▶ _Problem_: Go over the data below line by line, and state how many lines contain the string "Given". Give the number only.
Segment Start: Records to use
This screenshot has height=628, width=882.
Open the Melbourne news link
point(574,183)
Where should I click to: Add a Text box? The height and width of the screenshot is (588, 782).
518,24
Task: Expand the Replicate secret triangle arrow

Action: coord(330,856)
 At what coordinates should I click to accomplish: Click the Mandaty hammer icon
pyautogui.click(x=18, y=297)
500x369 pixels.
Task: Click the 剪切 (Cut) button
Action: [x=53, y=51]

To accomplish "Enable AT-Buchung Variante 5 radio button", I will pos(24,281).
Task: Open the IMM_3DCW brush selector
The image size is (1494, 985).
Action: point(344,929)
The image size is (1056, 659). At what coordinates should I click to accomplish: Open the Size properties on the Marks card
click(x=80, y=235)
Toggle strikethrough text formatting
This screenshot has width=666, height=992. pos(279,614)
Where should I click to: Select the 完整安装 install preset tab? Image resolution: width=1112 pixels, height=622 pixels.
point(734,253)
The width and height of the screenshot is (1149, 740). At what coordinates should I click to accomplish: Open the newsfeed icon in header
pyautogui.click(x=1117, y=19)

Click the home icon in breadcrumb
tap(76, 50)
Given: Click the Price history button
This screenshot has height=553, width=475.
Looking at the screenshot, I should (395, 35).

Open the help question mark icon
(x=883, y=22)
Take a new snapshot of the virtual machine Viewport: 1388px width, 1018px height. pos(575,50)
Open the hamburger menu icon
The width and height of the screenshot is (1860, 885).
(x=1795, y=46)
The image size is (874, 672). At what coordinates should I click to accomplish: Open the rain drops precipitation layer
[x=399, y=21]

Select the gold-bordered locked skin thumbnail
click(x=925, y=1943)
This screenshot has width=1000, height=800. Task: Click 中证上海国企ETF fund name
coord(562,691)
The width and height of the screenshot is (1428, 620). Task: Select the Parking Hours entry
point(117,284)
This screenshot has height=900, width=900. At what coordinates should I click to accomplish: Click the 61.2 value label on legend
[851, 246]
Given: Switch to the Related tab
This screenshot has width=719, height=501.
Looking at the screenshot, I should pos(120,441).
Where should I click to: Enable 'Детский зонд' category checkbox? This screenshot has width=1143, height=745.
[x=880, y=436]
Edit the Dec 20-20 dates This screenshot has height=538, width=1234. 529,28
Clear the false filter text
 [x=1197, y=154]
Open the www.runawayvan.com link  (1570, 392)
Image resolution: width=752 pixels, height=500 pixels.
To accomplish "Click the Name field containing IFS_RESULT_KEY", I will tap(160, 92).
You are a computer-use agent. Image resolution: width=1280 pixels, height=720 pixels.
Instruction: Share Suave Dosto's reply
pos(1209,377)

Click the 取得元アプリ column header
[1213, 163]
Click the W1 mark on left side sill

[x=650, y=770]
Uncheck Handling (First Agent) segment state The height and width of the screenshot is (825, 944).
Segment End: Records to use
▶ _Task response_: 2